For me, one experience that has been really remarkable is the opportunity every year to come to the Glaucoma Research Foundation Benefit and meet people who are affected by glaucoma and meet families that are struggling with that. And that’s not something that always happens. When you’re a scientist you deal with a problem in a more abstract way, but it really hammered home the urgency of what we’re trying to do, how important the problem is, and really the impact that the work we do could have on people’s lives.

Every year I go back re-energized and with renewed focus on trying to do something to make a difference here. And I think we all feel that. We meet these remarkable people that are participating in the Glaucoma Research Foundation as donors and supporters, and everyone’s trying to do something and make a difference here, and we sure hope that we can.

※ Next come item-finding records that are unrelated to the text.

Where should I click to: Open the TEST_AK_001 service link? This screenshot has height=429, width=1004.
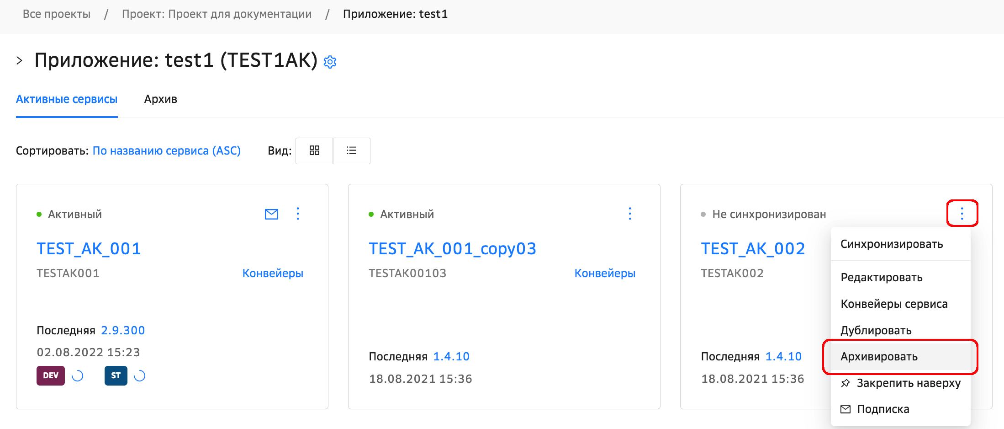click(x=89, y=249)
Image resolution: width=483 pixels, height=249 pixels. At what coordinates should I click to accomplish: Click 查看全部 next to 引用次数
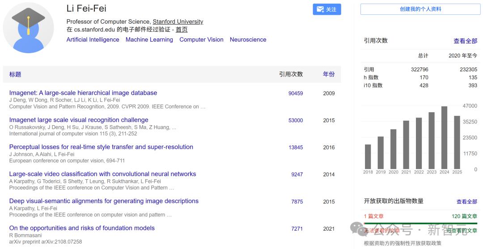tap(465, 41)
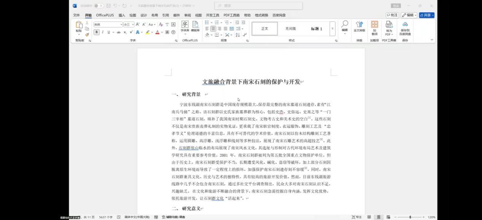Toggle the AutoSave switch in title bar
Viewport: 482px width, 220px height.
[x=99, y=6]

“What Inspires Me as a Scientist”

Dr. Vetter: For me, I think, very early on I became interested in neuroscience — science of the brain. And one of the things that I always find fascinating is trying to take different pieces and fit them together. Neuroscience is really an amalgam of many different disciplines, and to really understand how the brain works and is put together, we have to get clues from a lot of different fields and a lot of different work.

And so, I always think of science as a huge jigsaw puzzle, with thousands and thousands of people working on the jigsaw puzzle. And we have to do two things. We have to discover the pieces. So you have to go on a huge undertaking to try to find the pieces in the first place and shed light on them, but then you also have to fit those pieces together. And I find tremendous satisfaction in this.

For me, the “aha” moment is when you start to see connections between things that hadn’t been put together before, and you get this sort of larger knowledge. The picture becomes a little more clear when you start to put a few puzzle pieces in place. And that’s also one of the things that’s really exciting about the consortium is that we’re sharing our puzzle pieces together and we’re really working together to try to make that larger picture happen more quickly. We get a lot more traction when we can work together to assemble that picture than when we try to just hunt for those pieces on our own and make our own little, small piece of the puzzle.

And so it’s really exciting, the discovery of finding those new pieces is amazing. But then, also, to put it into that larger picture; how does this give us insight into how the eye works, how the brain works, and what’s going wrong in these terrible diseases? We have to gather a lot of clues and try to tell that larger story.